Work to be completed:
When you reach the line in the data below that contains "Image resolution: width=1360", please start repeating lines exactly, and stop after the line that contains "Task: Click the rightmost", repeating nothing else.

──────── Records provided

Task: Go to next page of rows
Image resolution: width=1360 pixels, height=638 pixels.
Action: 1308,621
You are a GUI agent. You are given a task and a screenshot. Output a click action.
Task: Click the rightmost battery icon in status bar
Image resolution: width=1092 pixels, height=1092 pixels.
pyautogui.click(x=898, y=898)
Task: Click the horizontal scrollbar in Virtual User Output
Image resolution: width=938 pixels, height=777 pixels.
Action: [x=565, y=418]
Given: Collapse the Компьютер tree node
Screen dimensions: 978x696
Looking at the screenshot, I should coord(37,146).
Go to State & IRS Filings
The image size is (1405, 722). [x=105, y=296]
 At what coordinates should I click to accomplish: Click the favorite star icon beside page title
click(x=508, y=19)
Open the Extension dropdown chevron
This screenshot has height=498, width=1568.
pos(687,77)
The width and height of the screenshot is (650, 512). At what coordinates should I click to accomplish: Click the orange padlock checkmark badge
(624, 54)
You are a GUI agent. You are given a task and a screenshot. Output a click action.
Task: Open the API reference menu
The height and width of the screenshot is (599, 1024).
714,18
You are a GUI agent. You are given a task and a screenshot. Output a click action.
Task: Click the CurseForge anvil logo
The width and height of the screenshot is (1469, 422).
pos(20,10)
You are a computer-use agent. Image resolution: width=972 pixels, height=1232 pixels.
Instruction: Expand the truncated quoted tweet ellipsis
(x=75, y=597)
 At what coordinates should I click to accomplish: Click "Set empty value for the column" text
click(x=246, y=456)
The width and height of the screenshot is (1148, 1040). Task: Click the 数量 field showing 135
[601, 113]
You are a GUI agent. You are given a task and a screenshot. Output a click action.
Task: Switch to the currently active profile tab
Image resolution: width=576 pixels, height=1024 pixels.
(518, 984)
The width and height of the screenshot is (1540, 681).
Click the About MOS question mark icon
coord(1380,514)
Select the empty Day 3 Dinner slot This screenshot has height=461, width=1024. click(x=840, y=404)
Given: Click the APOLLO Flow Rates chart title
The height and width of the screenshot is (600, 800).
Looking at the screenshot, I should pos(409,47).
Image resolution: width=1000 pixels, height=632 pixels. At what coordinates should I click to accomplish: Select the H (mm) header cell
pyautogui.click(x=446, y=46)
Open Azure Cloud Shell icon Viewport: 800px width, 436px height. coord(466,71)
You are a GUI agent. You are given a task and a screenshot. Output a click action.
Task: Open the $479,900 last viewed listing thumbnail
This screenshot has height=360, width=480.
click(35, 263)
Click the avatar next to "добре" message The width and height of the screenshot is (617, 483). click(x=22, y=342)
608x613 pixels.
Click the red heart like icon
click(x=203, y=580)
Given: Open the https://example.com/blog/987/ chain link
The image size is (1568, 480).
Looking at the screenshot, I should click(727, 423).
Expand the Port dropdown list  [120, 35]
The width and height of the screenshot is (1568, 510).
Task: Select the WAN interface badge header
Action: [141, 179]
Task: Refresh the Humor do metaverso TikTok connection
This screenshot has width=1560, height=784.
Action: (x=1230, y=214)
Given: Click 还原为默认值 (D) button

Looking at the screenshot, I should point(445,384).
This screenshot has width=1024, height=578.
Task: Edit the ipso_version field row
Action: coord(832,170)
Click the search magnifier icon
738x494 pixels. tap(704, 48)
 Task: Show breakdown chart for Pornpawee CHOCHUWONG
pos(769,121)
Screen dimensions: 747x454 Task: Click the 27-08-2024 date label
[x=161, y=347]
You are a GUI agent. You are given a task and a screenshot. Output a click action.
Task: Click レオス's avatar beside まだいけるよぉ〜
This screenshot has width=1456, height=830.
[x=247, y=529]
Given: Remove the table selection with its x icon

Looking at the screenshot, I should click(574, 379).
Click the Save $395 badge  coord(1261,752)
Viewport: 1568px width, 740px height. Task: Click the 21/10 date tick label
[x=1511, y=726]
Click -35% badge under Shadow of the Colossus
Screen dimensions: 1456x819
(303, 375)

────────────────

Answer:
Image resolution: width=1360 pixels, height=638 pixels.
Action: 1308,621
You are a GUI agent. You are given a task and a screenshot. Output a click action.
Task: Click the rightmost battery icon in status bar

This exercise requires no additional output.